= Egeno I of Konradsburg =

Egeno I of Konradsburg (also Conradsburg) was one of the free knights (Edelfrei) of Konradsburg, in the northeast of the Harz region of Germany, near Ermsleben.

In 1070, Egeno I claimed publicly that he knew of a conspiracy by the Saxon counts and the Duke of Bavaria, Otto II of Northeim, against King Henry IV and, as part of this, had even received an order to murder the king. The aim of this ploy was apparently the complete disempowerment of the Duke of Bavaria and expropriation of his estates, giving Henry IV easy access to the Saxon and Thuringian lands.

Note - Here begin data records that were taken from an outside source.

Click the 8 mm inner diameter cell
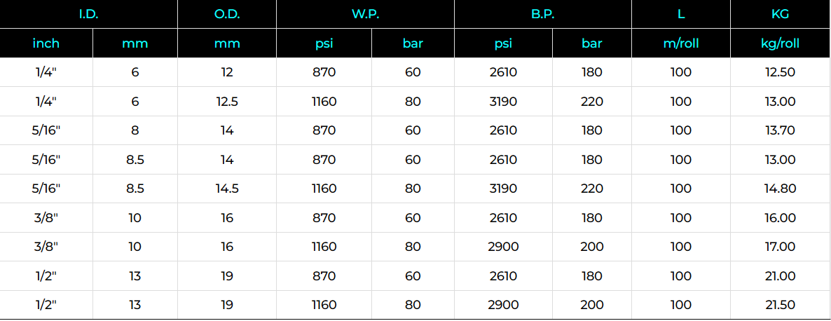[135, 130]
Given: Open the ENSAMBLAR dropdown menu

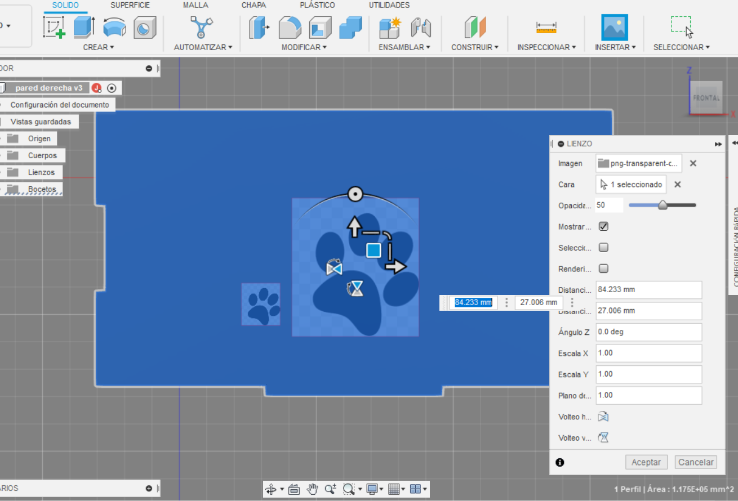Looking at the screenshot, I should pyautogui.click(x=404, y=47).
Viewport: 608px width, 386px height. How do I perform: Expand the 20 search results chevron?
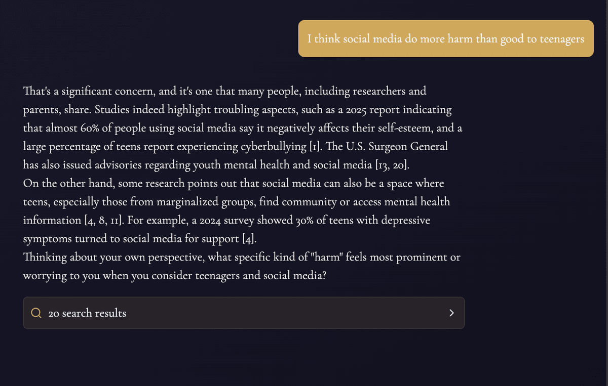[451, 313]
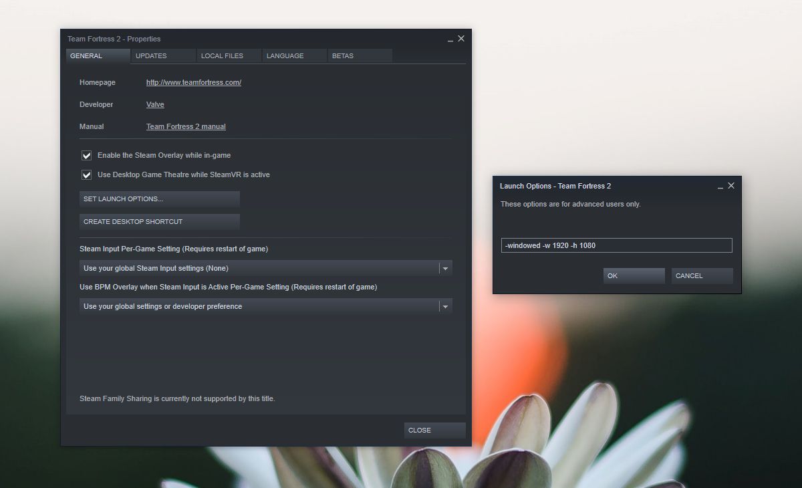Click CLOSE on the Properties window
This screenshot has height=488, width=802.
tap(434, 430)
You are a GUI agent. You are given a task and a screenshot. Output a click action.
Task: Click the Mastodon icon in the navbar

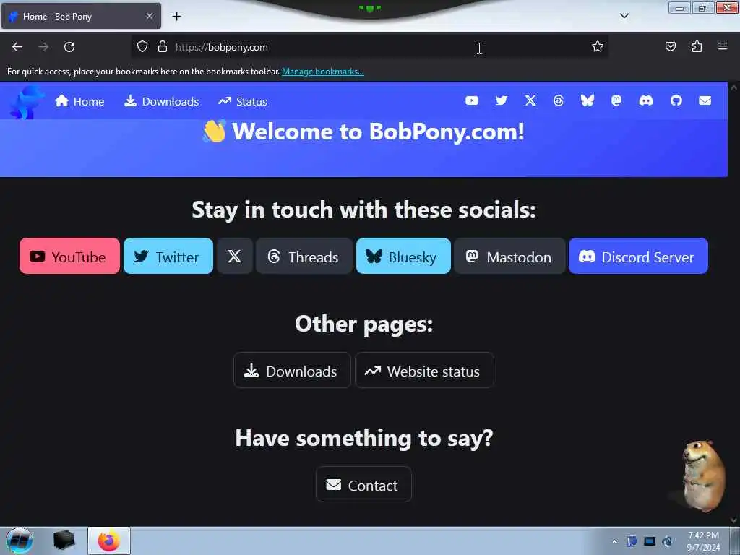coord(616,100)
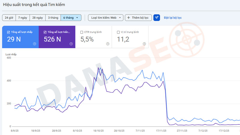Click help icon on Vị trí trung bình card
240x135 pixels.
tap(144, 44)
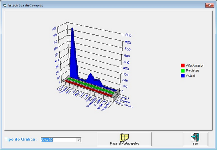Click the green Previstas legend swatch

183,71
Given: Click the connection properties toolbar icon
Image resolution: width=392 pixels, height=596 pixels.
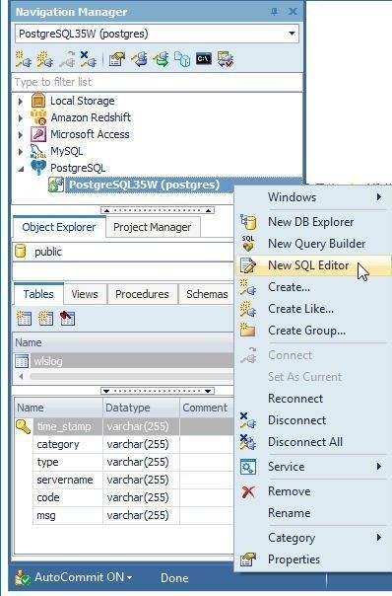Looking at the screenshot, I should pyautogui.click(x=117, y=59).
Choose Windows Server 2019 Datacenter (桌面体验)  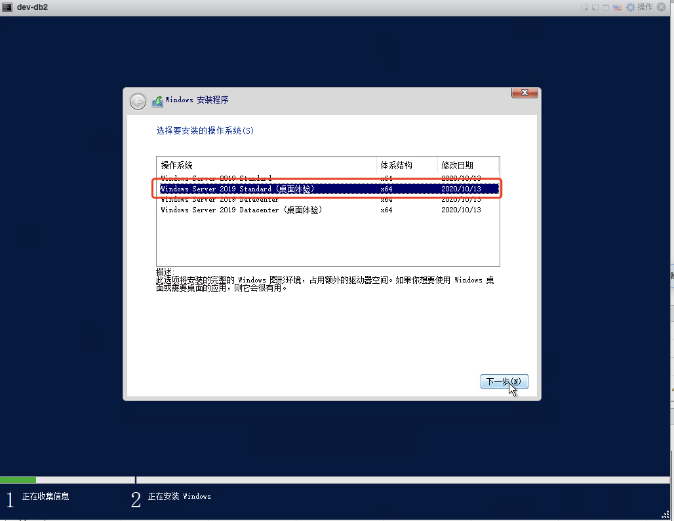point(241,210)
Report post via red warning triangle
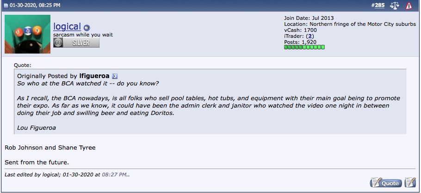The height and width of the screenshot is (193, 421). click(x=409, y=6)
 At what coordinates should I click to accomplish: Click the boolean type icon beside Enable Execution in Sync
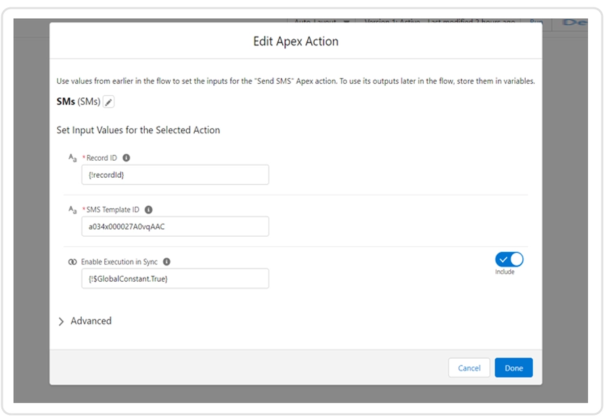[72, 262]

As Otto himself refused the consequent ordeal - a duel with Egeno who was of much lower standing in the social order and of bad reputation - the imperial ban was imposed on him. Otto took up arms in alliance with Magnus Billung but was defeated in 1071 and was imprisoned for a time.

Count Giso II of the House of Giso and Count Adalbert of Schauenburg were named as the instigator and author of the conspiracy. They were supposed to have concocted the plan, probably with the knowledge of Henry IV, drawn up the indictment and publicised it through Egeno, whom they had bribed. Giso and Adalbert were killed in 1073 by Otto's henchmen at the Giso Castle of Hollende.

Egeno was blinded in 1073 as a punishment for robbery and then travelled through the land as a beggar.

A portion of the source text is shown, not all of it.